The range of geochemistries of terrestrial planets in the universe

Abstract

Terrestrial planet formation appears to be a robust result of star formation [1].[2] [3]. The collapse of molecular clouds into stars, proto-planetary disks and eventually terrestrial planets is a process that involves a series of fractionation events [4]. Hydrogen, helium and other volatiles are removed leaving the more refractory elements. The refractory elements are then further fractionated as a result of cooling, condensation sequences and chemical affinity. To address the issue of habitability we need to know the details of the resultant planets. The bulk compositions [5], elemental abundances and geochemistries of terrestrial planets elsewhere in the universe can now be more precisely constrained by spectroscopic measurements of the relative abundances of elements in their host stars. Chemical composition can also be constrainded by estimating the variability in the fractionation effects of protoplanetary accretion disks and planetesimal assemblage. We compare spectroscopic elemental data from large samples of nearby stars.
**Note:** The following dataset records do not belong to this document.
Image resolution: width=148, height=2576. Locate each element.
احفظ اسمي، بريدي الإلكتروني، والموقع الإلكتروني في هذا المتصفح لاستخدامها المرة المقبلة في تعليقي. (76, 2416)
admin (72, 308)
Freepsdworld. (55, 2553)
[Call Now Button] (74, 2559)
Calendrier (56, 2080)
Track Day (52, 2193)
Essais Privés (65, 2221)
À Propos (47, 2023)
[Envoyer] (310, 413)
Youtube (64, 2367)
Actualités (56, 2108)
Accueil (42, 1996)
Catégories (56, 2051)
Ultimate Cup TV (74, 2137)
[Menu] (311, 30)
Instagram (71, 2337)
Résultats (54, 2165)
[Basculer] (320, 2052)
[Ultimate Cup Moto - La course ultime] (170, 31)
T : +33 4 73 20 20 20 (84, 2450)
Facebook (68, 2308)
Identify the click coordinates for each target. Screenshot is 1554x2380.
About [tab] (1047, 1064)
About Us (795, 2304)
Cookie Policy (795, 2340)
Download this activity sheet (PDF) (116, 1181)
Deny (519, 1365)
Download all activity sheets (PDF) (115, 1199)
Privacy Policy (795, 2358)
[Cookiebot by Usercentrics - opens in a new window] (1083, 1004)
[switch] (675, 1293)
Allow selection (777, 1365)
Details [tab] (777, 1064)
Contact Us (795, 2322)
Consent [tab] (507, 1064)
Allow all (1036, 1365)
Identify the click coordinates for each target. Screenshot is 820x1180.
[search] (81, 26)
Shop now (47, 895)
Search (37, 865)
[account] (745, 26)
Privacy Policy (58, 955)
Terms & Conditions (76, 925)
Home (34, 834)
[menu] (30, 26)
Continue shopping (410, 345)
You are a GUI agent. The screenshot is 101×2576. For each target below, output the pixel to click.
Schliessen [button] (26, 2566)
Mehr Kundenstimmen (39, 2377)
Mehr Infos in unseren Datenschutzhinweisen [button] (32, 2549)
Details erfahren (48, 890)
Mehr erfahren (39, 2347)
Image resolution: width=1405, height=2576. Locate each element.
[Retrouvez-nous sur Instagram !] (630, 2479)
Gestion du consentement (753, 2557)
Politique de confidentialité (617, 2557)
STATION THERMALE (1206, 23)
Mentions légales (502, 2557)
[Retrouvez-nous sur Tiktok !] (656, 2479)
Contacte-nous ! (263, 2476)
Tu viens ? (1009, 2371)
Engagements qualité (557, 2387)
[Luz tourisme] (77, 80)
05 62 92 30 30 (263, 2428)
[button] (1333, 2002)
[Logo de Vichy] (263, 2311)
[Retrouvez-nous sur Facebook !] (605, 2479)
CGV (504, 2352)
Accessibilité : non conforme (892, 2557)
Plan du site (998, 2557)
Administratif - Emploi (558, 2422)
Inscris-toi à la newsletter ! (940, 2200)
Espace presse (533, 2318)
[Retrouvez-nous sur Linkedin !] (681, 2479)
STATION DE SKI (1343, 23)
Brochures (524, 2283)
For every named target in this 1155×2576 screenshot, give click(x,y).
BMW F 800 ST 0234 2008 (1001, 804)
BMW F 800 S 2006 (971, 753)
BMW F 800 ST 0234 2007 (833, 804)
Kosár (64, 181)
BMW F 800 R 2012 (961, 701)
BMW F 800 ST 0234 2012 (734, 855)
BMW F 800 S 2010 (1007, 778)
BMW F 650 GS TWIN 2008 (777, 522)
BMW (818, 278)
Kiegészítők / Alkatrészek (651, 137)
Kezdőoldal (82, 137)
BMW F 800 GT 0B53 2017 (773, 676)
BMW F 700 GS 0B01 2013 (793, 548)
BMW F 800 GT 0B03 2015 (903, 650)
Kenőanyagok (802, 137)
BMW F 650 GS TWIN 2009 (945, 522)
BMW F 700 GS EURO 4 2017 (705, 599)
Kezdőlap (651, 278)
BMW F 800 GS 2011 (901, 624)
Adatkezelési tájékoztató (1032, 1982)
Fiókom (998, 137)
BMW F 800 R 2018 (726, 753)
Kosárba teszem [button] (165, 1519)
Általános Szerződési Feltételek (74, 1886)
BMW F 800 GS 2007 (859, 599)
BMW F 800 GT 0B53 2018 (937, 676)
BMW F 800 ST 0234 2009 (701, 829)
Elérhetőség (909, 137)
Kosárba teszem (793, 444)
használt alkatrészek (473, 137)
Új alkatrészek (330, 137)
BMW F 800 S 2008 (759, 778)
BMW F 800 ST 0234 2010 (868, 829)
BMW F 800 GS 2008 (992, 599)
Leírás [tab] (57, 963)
We identify and correct for selection effects and then compare the relative elemental abundances of these stars to the Sun. We establish plausible ranges for the ratios of the elements with the most important influence on habitability. To address the problem of fractionation variability during planet formation, we analyze the bulk compositions of the bodies of the inner Solar System and quantify the chemical variability within our Solar System. We combine these two analyses to arrive at the best estimates of the range of geochemistries offered by terrestrial planets in the universe.